Dans le même temps, refusant d’attendre les conclusions de l’essai Discovery, le Pr Didier Raoult prenait une décision spectaculaire. Depuis le 23 mars, il prescrit son traitement en s’affranchissant de toutes les règles pharmaceutiques en vigueur. Et ce au nom de l’urgence et de la morale médicale. «Conformément au serment d’Hippocrate que nous avons prêté, nous obéissons à notre devoir de médecin. Nous faisons bénéficier à nos patients de la meilleure prise en charge pour le diagnostic et le traitement d’une maladie.
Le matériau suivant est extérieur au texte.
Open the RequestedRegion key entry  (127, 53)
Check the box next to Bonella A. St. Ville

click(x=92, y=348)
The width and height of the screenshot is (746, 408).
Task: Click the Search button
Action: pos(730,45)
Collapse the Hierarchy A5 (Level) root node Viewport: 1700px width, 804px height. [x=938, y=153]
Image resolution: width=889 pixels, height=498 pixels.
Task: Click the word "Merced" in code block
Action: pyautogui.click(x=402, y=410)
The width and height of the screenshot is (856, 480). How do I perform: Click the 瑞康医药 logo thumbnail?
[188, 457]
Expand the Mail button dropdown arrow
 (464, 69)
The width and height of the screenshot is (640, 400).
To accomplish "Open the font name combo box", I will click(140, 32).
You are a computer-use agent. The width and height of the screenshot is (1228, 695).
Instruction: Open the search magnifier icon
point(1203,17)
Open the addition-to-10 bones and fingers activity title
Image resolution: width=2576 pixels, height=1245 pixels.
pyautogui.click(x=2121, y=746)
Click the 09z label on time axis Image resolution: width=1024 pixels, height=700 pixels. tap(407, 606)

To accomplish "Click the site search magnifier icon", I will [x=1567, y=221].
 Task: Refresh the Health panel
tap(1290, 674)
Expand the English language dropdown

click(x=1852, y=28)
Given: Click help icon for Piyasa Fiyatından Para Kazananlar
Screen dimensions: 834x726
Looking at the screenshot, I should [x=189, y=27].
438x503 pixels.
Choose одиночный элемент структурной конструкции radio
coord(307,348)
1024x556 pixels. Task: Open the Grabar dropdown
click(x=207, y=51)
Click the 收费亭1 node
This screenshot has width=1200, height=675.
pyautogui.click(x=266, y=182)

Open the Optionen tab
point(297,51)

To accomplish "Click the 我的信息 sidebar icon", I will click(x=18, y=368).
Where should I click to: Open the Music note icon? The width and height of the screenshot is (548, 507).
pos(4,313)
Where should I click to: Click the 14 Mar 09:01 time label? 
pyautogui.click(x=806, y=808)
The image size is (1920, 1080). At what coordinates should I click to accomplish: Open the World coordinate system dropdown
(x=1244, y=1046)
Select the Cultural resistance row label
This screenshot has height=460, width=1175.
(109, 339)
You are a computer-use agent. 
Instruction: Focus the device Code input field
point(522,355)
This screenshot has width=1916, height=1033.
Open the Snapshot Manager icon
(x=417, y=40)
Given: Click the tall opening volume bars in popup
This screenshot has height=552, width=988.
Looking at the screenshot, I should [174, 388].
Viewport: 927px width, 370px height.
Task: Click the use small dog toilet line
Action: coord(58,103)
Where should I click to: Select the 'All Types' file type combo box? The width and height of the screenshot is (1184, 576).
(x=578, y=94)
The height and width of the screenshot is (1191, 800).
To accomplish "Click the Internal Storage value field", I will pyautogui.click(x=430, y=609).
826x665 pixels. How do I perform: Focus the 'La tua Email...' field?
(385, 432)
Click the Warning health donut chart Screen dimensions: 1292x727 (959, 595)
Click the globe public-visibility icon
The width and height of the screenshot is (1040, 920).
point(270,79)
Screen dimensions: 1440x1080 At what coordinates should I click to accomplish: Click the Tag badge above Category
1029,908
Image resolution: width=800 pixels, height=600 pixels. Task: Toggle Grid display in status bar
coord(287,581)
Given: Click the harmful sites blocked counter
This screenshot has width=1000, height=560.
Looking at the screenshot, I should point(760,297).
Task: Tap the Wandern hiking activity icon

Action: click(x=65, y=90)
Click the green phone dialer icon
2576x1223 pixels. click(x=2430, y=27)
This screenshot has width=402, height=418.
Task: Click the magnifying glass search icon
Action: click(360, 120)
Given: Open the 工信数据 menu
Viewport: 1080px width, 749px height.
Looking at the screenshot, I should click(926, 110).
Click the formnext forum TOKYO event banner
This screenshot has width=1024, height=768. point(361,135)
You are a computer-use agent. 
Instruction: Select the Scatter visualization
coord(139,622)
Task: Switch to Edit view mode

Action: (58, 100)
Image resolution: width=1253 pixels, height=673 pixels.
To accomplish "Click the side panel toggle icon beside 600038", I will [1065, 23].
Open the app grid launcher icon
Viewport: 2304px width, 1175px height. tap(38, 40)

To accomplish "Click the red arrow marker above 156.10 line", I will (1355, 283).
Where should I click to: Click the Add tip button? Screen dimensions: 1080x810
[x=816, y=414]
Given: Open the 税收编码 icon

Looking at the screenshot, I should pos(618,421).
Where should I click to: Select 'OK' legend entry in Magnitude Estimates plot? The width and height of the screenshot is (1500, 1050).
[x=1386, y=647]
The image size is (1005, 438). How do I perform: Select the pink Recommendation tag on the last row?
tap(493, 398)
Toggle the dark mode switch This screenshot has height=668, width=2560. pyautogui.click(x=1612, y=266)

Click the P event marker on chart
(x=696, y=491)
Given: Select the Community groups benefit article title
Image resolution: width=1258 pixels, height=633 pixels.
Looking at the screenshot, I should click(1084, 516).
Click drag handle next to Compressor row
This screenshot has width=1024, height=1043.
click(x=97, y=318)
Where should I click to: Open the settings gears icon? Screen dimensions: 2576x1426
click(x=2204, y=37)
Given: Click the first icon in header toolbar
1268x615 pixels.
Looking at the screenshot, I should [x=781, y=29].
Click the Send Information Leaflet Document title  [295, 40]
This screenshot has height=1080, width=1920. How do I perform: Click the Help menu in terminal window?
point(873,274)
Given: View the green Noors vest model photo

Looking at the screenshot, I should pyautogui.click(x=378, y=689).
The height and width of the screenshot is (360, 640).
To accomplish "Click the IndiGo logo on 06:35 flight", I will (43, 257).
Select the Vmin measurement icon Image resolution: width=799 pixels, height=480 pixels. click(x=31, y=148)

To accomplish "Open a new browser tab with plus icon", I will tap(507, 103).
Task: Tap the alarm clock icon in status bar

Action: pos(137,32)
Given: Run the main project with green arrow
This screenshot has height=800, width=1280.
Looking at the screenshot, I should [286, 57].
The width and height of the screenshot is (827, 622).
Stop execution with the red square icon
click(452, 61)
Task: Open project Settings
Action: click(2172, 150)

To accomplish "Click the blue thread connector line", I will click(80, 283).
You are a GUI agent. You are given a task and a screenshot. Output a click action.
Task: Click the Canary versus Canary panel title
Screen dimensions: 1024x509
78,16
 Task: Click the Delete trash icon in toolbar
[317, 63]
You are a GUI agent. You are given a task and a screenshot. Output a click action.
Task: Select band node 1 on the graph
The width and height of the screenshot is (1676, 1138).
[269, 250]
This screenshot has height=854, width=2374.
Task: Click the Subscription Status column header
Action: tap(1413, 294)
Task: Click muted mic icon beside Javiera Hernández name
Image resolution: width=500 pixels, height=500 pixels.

Nous respectons les règles de l’art et les données les plus récemment acquises de la science médicale » expliquait-il publiquement.
Et il annonçait avoir décidé, pour tous les malades fébriles venant le consulter, de pratiquer les tests pour le diagnostic d’infection à Covid-19. Et pour tous ceux infectés, dont un grand nombre peu symptomatiques ont des lésions pulmonaires au scanner, de proposer au plus tôt de la maladie, dès le diagnostic un traitement spécifique. Il s’agit d’un traitement par l’association hydroxychloroquine (200 mg x 3 par jour pour dix jours) + azithromycine (500 mg le 1er jour puis 250 mg par jour pour cinq jours de plus). Et ce dans le cadre des précautions d’usage de cette association (avec notamment un électrocardiogramme à J0 et J2), mais hors AMM.
« Nous pensons qu’il n’est pas moral que cette association ne soit pas inclue systématiquement dans les essais thérapeutiques concernant le traitement de l’infection à Covid-19 en France » ajoutait-il, rencontrant aussitôt un très large écho comme en témoignait le nombre des personnes se précipitant dès le 23 mars à l’Institut hospitalo-universitaire Méditerranée de Marseille. Dans le même temps des pétitions de soutien étaient lancées tandis que l’affaire prenait de nouvelles dimensions, politiques.